En fait, cette transformation s’est produite en même temps que l’élaboration du cadre CASIS, et les ventes du marché secondaire ont augmenté de plus de 110 % au cours de cette période. L’industrie, dans son ensemble, a connu une croissance au cours de la dernière décennie, et il ne fait aucun doute que CASIS a joué un rôle énorme dans le développement de l’environnement symbiotique qui a été créé entre les concessionnaires, les fabricants et le marché secondaire en ce qui concerne l’accès à l’information.

Le projet de loi C-244, par l’amendement qu’il propose, pourrait très bien miner l’ensemble du travail et des relations qui ont été établis, par l’entremise de la CASIS, au fil des ans. 

À juste titre, le marché secondaire est intrigué par l’idée d’avoir un accès complet à l’information sur les véhicules, mais il est important de souligner qu’il n’est pas non plus de la responsabilité de ces entreprises de réfléchir aux questions de sécurité, de cybersécurité, de vol et d’environnement qui sous-tendent cette législation globale sur le droit à la réparation. 

« Global » est le bon mot pour décrire le projet de loi C-244 – certains emploieraient même « aller trop loin ». Le cœur du débat sociétal sur le droit à la réparation a toujours été l’obsolescence programmée et l’incapacité des consommateurs à réparer les articles qu’ils utilisent quotidiennement, comme un téléphone, un four à micro-ondes, un lave-vaisselle, un grille-pain, etc. 

L’actuel ministre de l’Innovation, des Sciences et de l’Industrie a même mentionné, dans une lettre au ministre Guilbeault, que le Parlement devrait enquêter sur la question du droit à la réparation des appareils électroménagers et électroniques. 

Aux yeux de certains députés, l’intérêt accru des Canadiens pour cette question était l’occasion idéale où des gains politiques pourraient être obtenus.

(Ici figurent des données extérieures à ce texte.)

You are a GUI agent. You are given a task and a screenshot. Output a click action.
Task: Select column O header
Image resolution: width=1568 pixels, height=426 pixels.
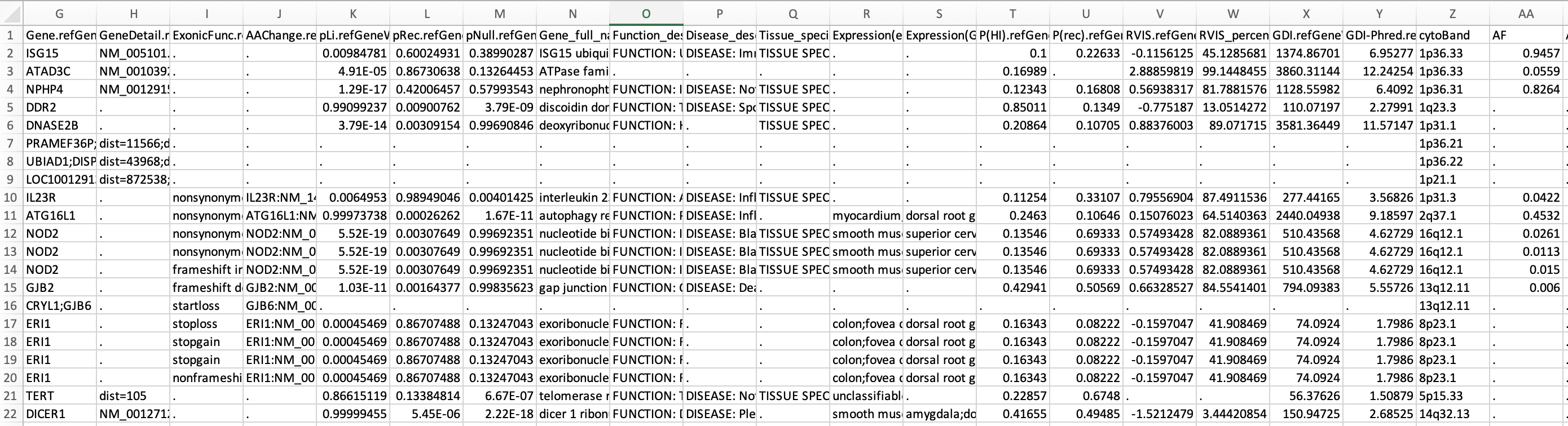pyautogui.click(x=646, y=14)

Le résultat final de cette étincelle politique est un barrage impressionnant de projets de loi sur le droit à la réparation qui seront, ou sont actuellement, débattus et étudiés à la Chambre.

Cependant, le récent tollé public sur le droit à la réparation n’a jamais porté sur le secteur de l’automobile, ce qui peut s’expliquer par la proactivité de l’industrie à veiller à ce que les services de réparation demeurent accessibles, à jour et efficaces. 

L’accord CASIS a permis et accueilli tous les acteurs de l’industrie d’avoir un siège à la table et de faire partie de ce processus tout en offrant la plateforme nécessaire pour s’engager sur des sujets tels que la cybersécurité et la protection contre le vol. Le défi pour CASIS dans les années à venir est de trouver des moyens d’attirer ces nouveaux fabricants, surtout ceux impliqués dans la technologie des véhicules électriques, à la discussion. 

Les membres de l’industrie de l’automobile ont prouvé à maintes reprises leur capacité à communiquer et à trouver un terrain d’entente sur des questions importantes. La CASIS est le résultat de cette capacité et, en fin de compte, elle devrait être promue et encouragée, et non sapée par les décideurs. Le plus souvent, les problèmes de l’industrie devraient être résolus par des experts de l’industrie, et le fichier de droit à la réparation est un excellent exemple de la façon dont cela peut être fait.